Collected data:

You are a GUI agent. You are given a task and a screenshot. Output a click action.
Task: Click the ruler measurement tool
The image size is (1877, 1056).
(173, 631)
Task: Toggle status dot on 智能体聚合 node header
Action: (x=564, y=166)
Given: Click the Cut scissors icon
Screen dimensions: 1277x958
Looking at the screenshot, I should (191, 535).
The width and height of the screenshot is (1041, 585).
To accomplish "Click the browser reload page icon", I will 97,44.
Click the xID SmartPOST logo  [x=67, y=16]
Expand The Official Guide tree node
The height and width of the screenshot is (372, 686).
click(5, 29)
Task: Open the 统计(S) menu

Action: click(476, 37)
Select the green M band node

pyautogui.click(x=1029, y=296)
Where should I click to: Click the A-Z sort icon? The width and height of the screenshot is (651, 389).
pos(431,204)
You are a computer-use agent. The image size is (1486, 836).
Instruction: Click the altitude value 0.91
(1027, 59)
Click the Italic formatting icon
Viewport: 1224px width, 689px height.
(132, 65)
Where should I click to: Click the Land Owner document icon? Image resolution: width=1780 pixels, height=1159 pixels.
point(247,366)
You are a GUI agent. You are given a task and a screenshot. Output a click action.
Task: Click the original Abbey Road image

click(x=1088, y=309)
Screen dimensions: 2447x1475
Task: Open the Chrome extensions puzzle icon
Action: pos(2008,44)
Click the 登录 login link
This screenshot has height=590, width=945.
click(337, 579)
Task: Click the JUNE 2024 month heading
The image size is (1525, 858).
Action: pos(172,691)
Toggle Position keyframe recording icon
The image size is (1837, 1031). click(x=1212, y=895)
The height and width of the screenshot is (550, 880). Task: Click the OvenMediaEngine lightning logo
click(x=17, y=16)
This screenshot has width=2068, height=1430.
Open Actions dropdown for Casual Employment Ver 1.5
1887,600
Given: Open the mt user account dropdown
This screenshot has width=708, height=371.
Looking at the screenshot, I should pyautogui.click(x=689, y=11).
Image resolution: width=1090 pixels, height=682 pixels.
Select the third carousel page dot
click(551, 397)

_TASK PROMPT_:
Here the job is to transcribe the lines from the first line of the data through the line containing "Given: Click the Cut scissors icon", inclusive, exactly and with nothing else.

_SOLVED PROBLEM_:
You are a GUI agent. You are given a task and a screenshot. Output a click action.
Task: Click the ruler measurement tool
The image size is (1877, 1056).
(173, 631)
Task: Toggle status dot on 智能体聚合 node header
Action: (x=564, y=166)
Given: Click the Cut scissors icon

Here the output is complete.